Le Sénégal s’engage dans une transformation agricole et sociale en plaçant le soja au cœur d’une stratégie nationale qui associe recherche scientifique et entrepreneuriat féminin. À travers le projet Soja-AOC, soutenu par le CORAF, l’ISRA et le FSRP, le pays ambitionne de bâtir une filière locale solide, capable de répondre aux besoins nutritionnels tout en créant des opportunités économiques pour les femmes.
Le soja, reconnu pour sa richesse en protéines et sa polyvalence, reste encore peu exploité au Sénégal. Les rendements sont faibles, les importations dominent et les savoir-faire techniques manquent. C’est pour combler ces lacunes que les chercheurs ont collecté plus d’une centaine d’accessions de soja dans quatre pays, constituant une base génétique précieuse. À Ndiol, dans la région de Saint-Louis, plus de trente kilogrammes de semences ont été multipliés, tandis que des essais agronomiques en station et en milieu paysan permettent d’identifier les variétés les plus adaptées. Ces travaux scientifiques posent les fondations d’une autonomie semencière, indispensable à l’émergence d’une filière nationale.
Mais la réussite de cette initiative ne repose pas uniquement sur la science. Elle s’appuie aussi sur l’énergie créatrice des femmes entrepreneures. À Dakar, un atelier de formation tenu du 2 au 6 mars 2026, a permis à des jeunes et des femmes transformatrices d’apprendre à valoriser le soja sous différentes formes telles que le lait, tofu, netetou, biscuits, beignets, farines enrichies ou encore couscous. Encadrées par des pionnières venues du Togo et du Burkina Faso, elles ont acquis des compétences pratiques en hygiène, qualité et professionnalisation, ouvrant la voie à la création de microentreprises locales.
Les impacts sont déjà visibles.

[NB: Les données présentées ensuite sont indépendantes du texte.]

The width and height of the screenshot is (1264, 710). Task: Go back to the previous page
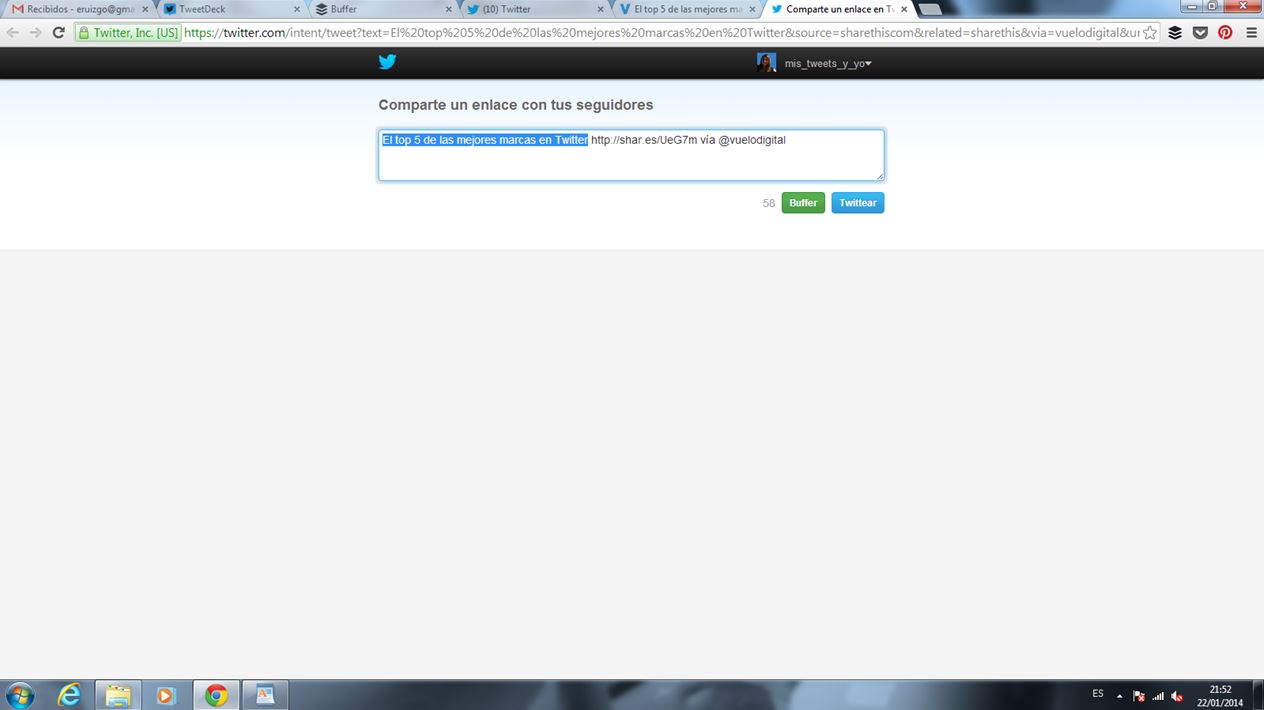(x=13, y=32)
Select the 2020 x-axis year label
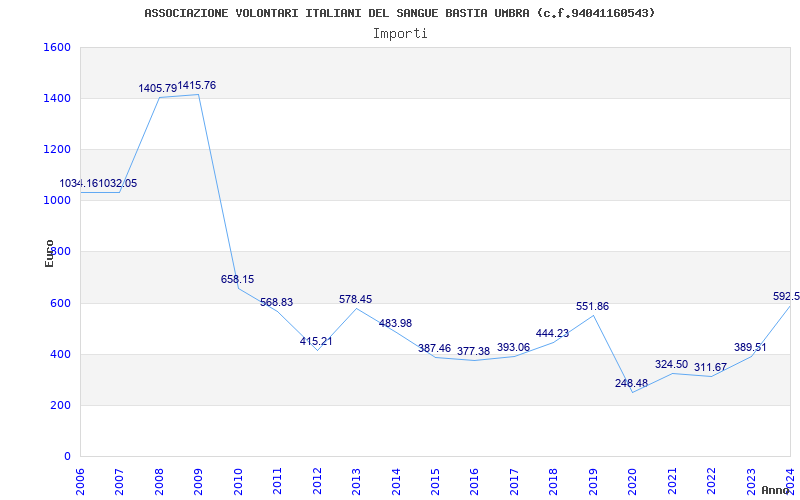Viewport: 800px width, 500px height. 632,478
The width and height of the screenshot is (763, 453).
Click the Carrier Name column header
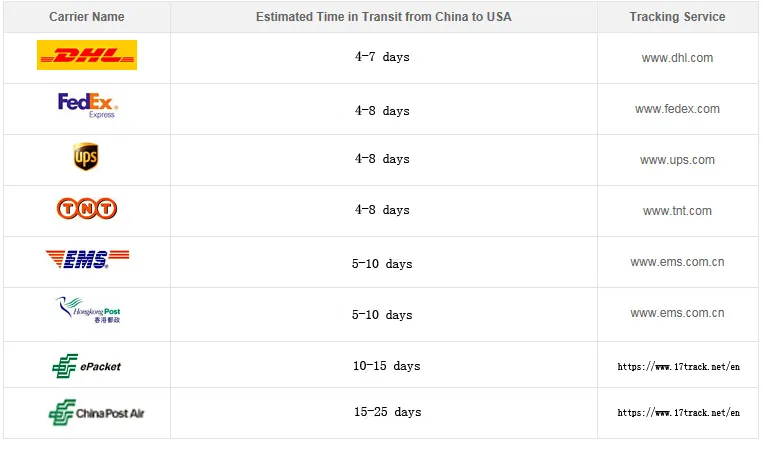(87, 17)
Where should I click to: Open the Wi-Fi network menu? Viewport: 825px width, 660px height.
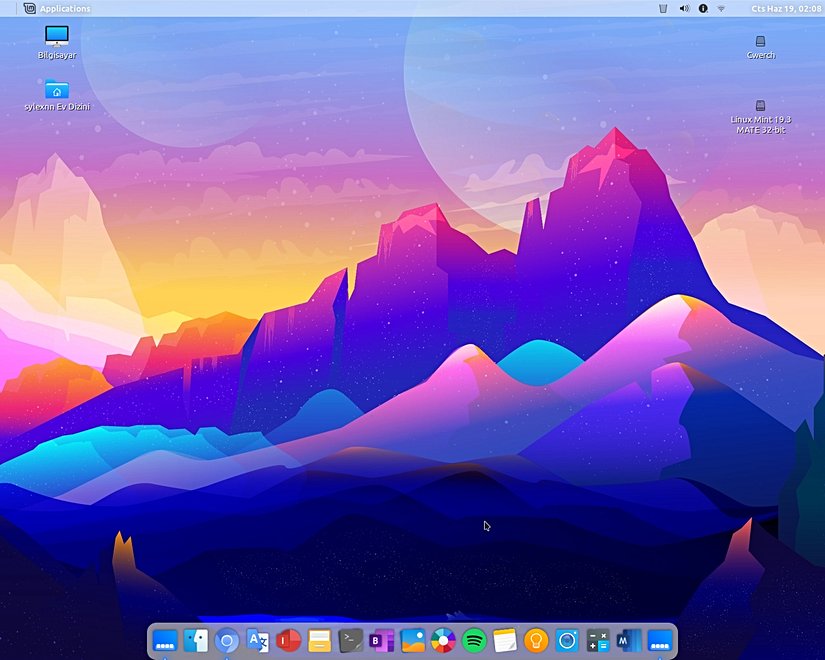coord(721,8)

Sur le plan scientifique, le Sénégal dispose désormais d’une base génétique documentée et d’un référentiel agronomique pour ses futures améliorations variétales. Sur le plan humain, des femmes maîtrisent la transformation de plus d’une dizaine de produits dérivés et s’apprêtent à intégrer le soja dans leurs activités commerciales. Sur le plan économique, la dépendance aux importations pourrait progressivement diminuer, au profit d’une dynamique entrepreneuriale locale.
Cette rencontre entre la rigueur scientifique et l’audace des femmes entrepreneures donne au soja une nouvelle dimension, celle d’un symbole de résilience et d’innovation. Le Sénégal, par le bias du CORAF démontre ainsi que l’agriculture peut être à la fois un moteur de souveraineté alimentaire et un vecteur d’émancipation sociale.